» What is expected: Copy out the entries from the line containing "Activate the dashed selection toolbar icon" through the line containing "coord(973,29)", including both of those lines. Leave the pictures out of your answer.

» Supplied records:

===============

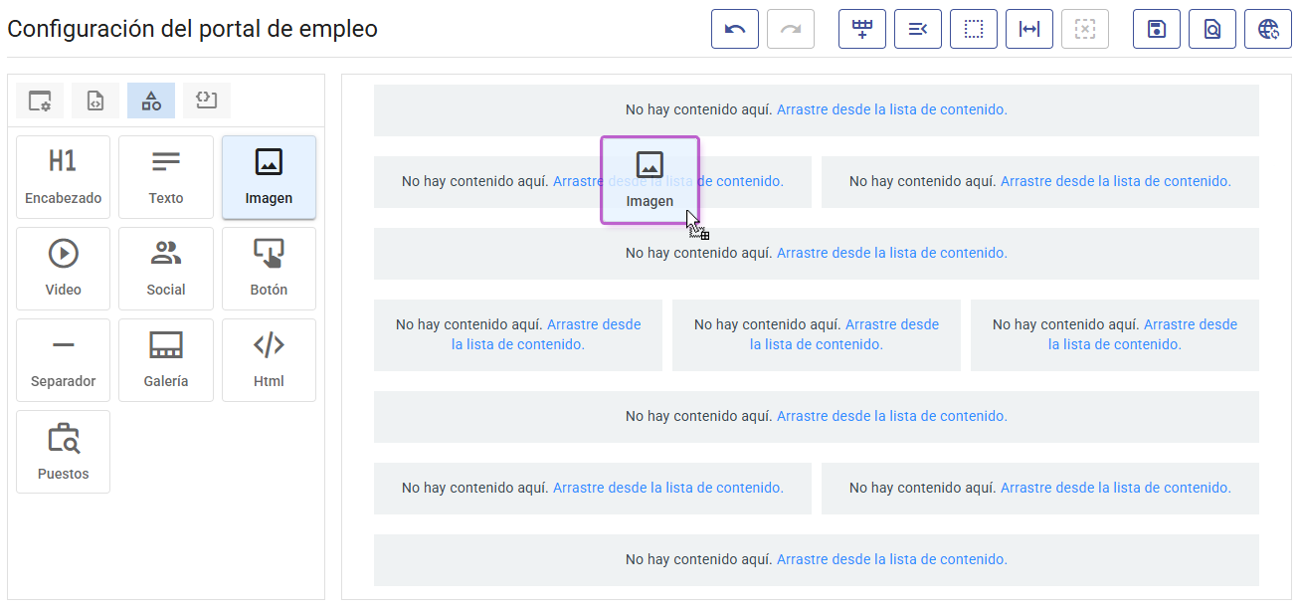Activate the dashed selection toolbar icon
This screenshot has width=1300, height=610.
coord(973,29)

===============

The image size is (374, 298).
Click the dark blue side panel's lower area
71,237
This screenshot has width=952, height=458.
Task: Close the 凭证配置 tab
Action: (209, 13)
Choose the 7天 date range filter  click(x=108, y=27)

===============

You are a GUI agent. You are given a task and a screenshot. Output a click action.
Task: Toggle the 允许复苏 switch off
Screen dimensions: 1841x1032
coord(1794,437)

===============

» The solution:
Activate the dashed selection toolbar icon
This screenshot has width=1300, height=610.
coord(973,29)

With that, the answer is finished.